Political pundits, worldwide, agree that a federation is characterised by a union of partially self-governing states (as in Nigeria) or cantons (as in Switzerland) or regions (as in Australia) or Bundeslander (as in Germany and Austria) under a central government. In a federation, the self-governing status of the components, as well as the division of power between them and the central (federal) government, is typically constitutionally entrenched and may not be altered by a unilateral decision of either party, the states or the federal political body.

According Sir Kenneth C. Wheare, former Rector of Exeter College, Gladstone, and Professor of Government and Public Administration, University of Oxford, and author of Federal Government, “The federal principle requires that the general and regional governments of a country shall be independent each of the other within its sphere, (and) shall not be subordinate one to the another but co-ordinate with each other….” The Constitution of Nigeria says that Nigeria, by reason of its being a disparate congeries of ethnic nationalities, is a federation. So, whether the practice of federalism in Nigeria by over-ambitious Nigerian rulers dovetails into that entrenched constitutional provision or not is immaterial. The centre cannot legislatively wish away one of the component parts of the Federation. The National Assembly cannot even remove a state governor or his deputy let alone scrap the state over which they preside. The proviso to section 11 (4) of the Constitution warns the National Assembly:

“Provided that nothing in this section shall be construed as conferring on the National Assembly power to remove the governor or the deputy of the state from office.”

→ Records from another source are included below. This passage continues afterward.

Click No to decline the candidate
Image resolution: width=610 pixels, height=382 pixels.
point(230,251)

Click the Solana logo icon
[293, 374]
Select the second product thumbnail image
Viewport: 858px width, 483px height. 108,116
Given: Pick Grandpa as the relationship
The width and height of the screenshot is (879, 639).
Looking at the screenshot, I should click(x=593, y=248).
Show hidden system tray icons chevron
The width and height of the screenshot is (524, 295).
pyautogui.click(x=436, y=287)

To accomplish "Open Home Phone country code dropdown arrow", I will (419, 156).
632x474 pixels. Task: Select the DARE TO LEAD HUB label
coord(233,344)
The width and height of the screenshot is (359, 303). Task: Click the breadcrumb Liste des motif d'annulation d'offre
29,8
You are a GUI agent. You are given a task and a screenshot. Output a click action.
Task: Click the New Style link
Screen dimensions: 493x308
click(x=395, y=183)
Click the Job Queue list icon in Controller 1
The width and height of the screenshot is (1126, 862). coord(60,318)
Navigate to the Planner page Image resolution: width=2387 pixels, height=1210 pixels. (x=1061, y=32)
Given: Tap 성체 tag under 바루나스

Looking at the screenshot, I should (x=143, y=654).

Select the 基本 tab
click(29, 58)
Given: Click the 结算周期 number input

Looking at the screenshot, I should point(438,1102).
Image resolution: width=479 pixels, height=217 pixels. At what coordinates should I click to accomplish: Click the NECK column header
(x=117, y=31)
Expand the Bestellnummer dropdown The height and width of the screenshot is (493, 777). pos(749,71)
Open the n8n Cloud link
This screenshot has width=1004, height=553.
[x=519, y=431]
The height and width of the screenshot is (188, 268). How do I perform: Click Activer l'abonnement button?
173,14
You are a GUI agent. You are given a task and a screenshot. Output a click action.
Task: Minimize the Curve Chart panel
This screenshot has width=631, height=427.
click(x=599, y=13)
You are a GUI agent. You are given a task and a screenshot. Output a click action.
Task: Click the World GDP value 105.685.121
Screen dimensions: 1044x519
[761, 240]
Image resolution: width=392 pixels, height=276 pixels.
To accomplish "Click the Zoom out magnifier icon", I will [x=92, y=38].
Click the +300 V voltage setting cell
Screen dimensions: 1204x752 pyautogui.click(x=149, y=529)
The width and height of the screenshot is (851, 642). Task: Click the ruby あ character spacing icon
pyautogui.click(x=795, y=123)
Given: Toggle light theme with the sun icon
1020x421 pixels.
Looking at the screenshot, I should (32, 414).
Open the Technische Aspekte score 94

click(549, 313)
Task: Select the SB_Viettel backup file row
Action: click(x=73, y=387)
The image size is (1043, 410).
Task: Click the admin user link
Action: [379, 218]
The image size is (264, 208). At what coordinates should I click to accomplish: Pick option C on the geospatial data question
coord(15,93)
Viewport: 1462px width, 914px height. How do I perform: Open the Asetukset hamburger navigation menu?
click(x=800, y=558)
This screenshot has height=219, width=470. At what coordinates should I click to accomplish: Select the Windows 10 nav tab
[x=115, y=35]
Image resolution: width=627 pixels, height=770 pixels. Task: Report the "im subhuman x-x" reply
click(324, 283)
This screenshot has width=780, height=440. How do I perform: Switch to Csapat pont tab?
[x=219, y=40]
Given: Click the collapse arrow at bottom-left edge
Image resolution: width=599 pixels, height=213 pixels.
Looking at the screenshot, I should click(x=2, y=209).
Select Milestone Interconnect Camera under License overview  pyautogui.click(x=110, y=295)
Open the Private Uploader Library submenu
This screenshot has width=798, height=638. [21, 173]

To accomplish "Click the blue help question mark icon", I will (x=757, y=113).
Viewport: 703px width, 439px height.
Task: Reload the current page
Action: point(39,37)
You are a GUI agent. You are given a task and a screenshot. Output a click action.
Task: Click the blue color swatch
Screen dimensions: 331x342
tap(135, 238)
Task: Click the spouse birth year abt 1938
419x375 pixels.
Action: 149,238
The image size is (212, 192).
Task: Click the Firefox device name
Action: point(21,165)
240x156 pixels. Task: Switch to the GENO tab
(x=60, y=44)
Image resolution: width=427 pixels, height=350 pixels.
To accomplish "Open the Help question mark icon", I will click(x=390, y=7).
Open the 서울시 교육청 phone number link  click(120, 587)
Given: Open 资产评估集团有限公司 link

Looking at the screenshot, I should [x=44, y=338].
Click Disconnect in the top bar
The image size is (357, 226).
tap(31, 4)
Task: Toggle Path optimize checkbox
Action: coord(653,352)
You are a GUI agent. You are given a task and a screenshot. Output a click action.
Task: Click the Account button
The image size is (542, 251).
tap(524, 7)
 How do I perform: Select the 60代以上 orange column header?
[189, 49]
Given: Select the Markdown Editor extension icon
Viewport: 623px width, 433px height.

The powers of the National Assembly over the states are limited to those spelt out in Section 11 (3) (4) of the Constitution and to those adumbrated on the Exclusive Legislative List, which are outside the jurisdiction of State Houses of Assembly. Even where the National Assembly, under Section 11 (3) of the Constitution, can legislate on behalf of any State House of Assembly during a period of war involving Nigeria, the extension of such legislative powers terminates with the end of the war.

Prof. K.C. Wheare, in his Federal Government, warns that “this extension of authority cannot be justified in time of peace, of course, and it is natural that after a war the limits of the general government’s authority will recede.”

Section 9 of the 1999 Constitution provides that, “The National Assembly may, SUBJECT to the provisions of this section (i.e. subsections (3) and (4) thereof), alter ANY OF THE PROVISIONS OF THIS CONSTITUTION” (emphasis added). The scrapping of a State (a federating unit) is NOT one of the provisions of the 1999 Constitution, which the National Assembly has powers to alter, neither is such a power located in either the 68-item Exclusive Legislative List nor in the 30-item Concurrent Legislative List.

I dare say, with the profoundest respect, that it becomes clear that the Senior Advocate of Nigeria laboured under some insuperable confusion and a penumbra of irrationality when he blurted out that: “Majority of them (i.e. of the states) were created by decrees. We do not have decrees again. What we have now is the National Assembly,” suggesting that the National Assembly has more powers than the military authorities ever paraded! He knows or should know that the military and its Decrees, unrestricted by any rule, written or otherwise, could and did promulgate, by military fiats, laws which the National Assembly, hedged about by restrictive constitutional provisions, cannot venture to enact?

Today, the powers given to the National Assembly by the Exclusive and even Concurrent Legislative Lists of the 1999 Constitution are so unwieldy, so enormous, they make the national legislature hard put to it to find its way in the labyrinth of law making. Mr. Kemi Balogun, SAN, should not add more to the functions of the National Assembly. Instead, he should lend his influential voice, as a Senior Advocate of Nigeria, to the strident calls for devolution of powers from the centre to the federating units, and for fiscal federalism. For the scrapping of a federating unit or the merger of two or more such units, a plebiscite or referendum within that unit or those units, is a desideratum devoutly to be wished, a sine qua non, a condition precedent that cannot be pretermitted.
• Akiri, a lawyer, is based in Lagos.